Geçtiğimiz kış-bahar aylarında Türkiye’nin her tarafı yağış alırken Ankara’ya yağmadı o yağmurlar. Hani söz konusu bir deniz kıyısı olsaydı “Allah sizi çıplak olduğunuz için cezalandırdı” diyebilecek kesimler, şimdi bu durumu nasıl yorumluyorlar acaba?

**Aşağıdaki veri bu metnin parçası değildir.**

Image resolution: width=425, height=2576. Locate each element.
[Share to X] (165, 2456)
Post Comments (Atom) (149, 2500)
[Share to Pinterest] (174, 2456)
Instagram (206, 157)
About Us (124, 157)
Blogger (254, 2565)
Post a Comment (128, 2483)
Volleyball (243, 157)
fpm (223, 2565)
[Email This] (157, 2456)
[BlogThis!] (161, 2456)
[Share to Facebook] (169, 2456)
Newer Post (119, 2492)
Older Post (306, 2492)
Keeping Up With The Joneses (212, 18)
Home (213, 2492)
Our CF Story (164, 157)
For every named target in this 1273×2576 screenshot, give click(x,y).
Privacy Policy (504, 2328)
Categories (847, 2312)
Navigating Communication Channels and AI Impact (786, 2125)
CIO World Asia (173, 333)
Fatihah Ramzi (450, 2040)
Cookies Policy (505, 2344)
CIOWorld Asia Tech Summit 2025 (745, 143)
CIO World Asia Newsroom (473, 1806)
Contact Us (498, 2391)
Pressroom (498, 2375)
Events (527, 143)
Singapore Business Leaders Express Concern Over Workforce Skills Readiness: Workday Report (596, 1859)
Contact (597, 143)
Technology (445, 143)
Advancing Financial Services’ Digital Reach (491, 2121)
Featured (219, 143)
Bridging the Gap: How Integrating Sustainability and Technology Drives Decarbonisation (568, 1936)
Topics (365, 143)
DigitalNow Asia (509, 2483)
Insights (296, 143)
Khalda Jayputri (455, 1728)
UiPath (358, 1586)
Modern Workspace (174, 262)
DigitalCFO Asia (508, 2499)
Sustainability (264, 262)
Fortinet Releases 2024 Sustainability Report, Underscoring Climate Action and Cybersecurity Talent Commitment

Seçim sonuçlarına göre yapılan yorumlarda halk AKP’den çok memnun. Öyle bir sonuç ki, Türkiye’nin yarısının desteğinden bahsediliyor. Ve desteklenen partinin icraatlarından birisi seçimin ertesi gün dökülüyor ortaya. Sonuç Ankara seçmeninin başında kabak gibi patlıyor.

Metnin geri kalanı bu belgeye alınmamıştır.